-- Opening Marker --

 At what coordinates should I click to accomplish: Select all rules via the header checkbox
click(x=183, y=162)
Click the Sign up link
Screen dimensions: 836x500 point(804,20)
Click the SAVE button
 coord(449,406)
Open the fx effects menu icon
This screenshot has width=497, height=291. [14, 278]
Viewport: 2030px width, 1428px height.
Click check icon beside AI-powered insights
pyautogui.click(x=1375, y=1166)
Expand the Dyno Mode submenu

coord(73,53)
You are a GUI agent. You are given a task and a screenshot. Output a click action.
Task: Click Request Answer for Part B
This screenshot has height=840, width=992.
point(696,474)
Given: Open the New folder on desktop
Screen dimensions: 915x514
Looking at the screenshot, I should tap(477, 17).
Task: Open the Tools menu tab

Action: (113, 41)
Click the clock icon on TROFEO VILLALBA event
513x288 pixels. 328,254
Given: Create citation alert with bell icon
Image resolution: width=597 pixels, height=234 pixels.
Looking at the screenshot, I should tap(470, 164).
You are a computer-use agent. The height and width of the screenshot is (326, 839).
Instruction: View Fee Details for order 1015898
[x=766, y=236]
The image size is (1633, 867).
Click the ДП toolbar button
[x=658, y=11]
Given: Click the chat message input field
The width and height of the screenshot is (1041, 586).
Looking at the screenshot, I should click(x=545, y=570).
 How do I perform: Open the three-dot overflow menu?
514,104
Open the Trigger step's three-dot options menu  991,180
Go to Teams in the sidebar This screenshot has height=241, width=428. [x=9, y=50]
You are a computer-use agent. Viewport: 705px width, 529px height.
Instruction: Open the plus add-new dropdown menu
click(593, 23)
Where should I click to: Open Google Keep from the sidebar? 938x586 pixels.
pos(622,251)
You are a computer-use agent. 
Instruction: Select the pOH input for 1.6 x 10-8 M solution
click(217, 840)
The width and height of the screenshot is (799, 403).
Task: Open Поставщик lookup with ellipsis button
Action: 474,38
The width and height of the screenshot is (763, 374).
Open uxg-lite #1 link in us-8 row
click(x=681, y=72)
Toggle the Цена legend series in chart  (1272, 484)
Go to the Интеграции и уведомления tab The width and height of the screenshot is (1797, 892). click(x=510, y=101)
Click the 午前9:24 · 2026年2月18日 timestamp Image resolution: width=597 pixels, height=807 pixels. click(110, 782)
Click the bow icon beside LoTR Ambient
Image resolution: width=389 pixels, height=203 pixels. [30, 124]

-- Closing Marker --

EXERCISE DIRECTIONS: Note how many lines in the material contain the string "Viewport", and give that number alone.

TASK ANSWER: 2